Aruna melepaskan pelukannya dari Satya, setelah merasa dirinya sedikit lebih tenang. "Makasih," cicit Aruna dengan tulus, ia menghapus air matanya pelan.
"Ayok!!" ajak Satya, ia menarik tangan Aruna lalu menggenggamnya erat. Tidak berniat lain hal, ia hanya ingin menuntun Aruna. Karena gadis itu masih sedikit gemetaran.
Tanpa membalas ucapan Satya. Ia mengikuti langkah panjang pria itu. Aruna Sempat menoleh untuk menengok tempat ini. Tempat dimana Rigal meninggalkannya, tempat dimana Aruna merasa benar-benar takut, hingga Satya datang dengan memasang tubuhnya sebagai tempat Aruna untuk meluapkan tangisnya.
"Lo di suruh Rigal kesini?" tanya Aruna saat di lift, keadaannya sedikit lebih membaik dari sebelumnya.
"Iya. Gue lagi tidur. Tiba tiba dia nelpon untuk ngejemput lo,"
Aruna menoleh menatap Satya. "Lo tau dia kemana?"
"Nggak. Dia nggak ngomong. Gue cuma di suruh jemput lo,"
"Kok lo mau?"
"Bego nih. Rigal kan sahabat gue," Satya menoyor kepala Aruna pelan. Pria itu manatap Aruna, lalu membuka jacket yang ia kenakan. Menyisahkan kaos putih di tubuhnya. Lalu tangannya bergerak menyampirkannya di punggung mungil Aruna.
Gadis itu terpelonjak kaget dengan tindakan Satya. "E-eh, makasih,"
"Santui kayak di pasar," ucap Satya sembari terkekeh. Mereka berdua keluar dari lift, tepat di lantai satu. Keduanya berjalan menuju parkiran, dimana motornya Satya terparkir.
"Lo pernah kesini?" tanya Aruna, ia kembali menatap gedung pencakar langit itu. Gedung yang menyisahkan rasa penyesalan saat mengikuti Rigal ke tempat ini.
"Pernah. Gue, Rigal sama Ozi sahabatan dari SMP. Kita saling kenal. Bokap nyokab kita juga gitu. Pokoknya gue sama mereka, udah dekat banget. Kayak upil sama hidung,"
Aruna sedikit tertawa mendengar candaan Satya. Pria ini orang yang humoris. Aruna mengira, Satya orang yang sespesies dengan Rigal. Ternyata tidak.
Ia naik ke atas motor Satya. Pria itu menjalankan motornya, membelah jalanan di keadaan gelap ini, untuk menuju ke tempat tujuannya.

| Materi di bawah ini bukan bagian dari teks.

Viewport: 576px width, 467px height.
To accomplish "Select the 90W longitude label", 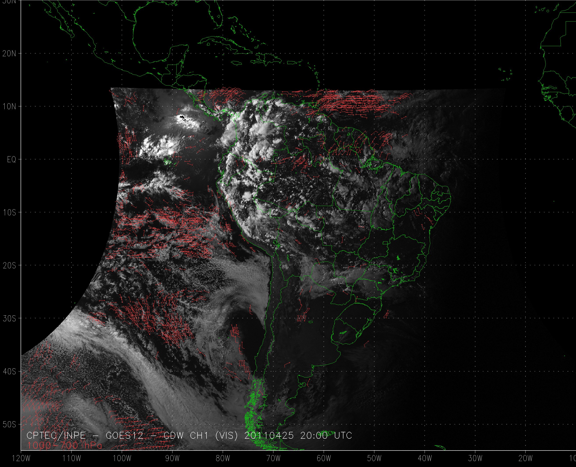I will pyautogui.click(x=172, y=458).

"Oh yah Sat, lo tau kan kalo sahabat gue suka sama Ozi?" tanya Aruna dengan keras. Mengetahui Satya yang menggunakan helm membuat ia harus teriak-teriak jika berbicara. Dengan hal ini, Aruna bisa sedikit melupakan masalah yang tadi.
"Tau. Dia kan suka ke kelas. Suka bawain Ozi sarapan. Udah kayak pembantunya Ozi, si Aletta," sebuah tepukan keras mendarat di pundaknya. Ia hanya terkekeh. Mungkin Aruna kesal dengan kalimat terakhir yang di lontarkan Satya.
"Terus, perasaan Ozi ke Aletta gimana?"
"Lah, lo kok nanya gue?"
Sekali lagi, tangan Aruna mendarat keras di pundak Satya. "Lo kan sahabatnya ogeb!" desis Aruna.
"Ohh," ucap Rigal. Ia menatap Aruna lewat kaca spionnya. Menahan tawanya melihat wajah kesal Aruna.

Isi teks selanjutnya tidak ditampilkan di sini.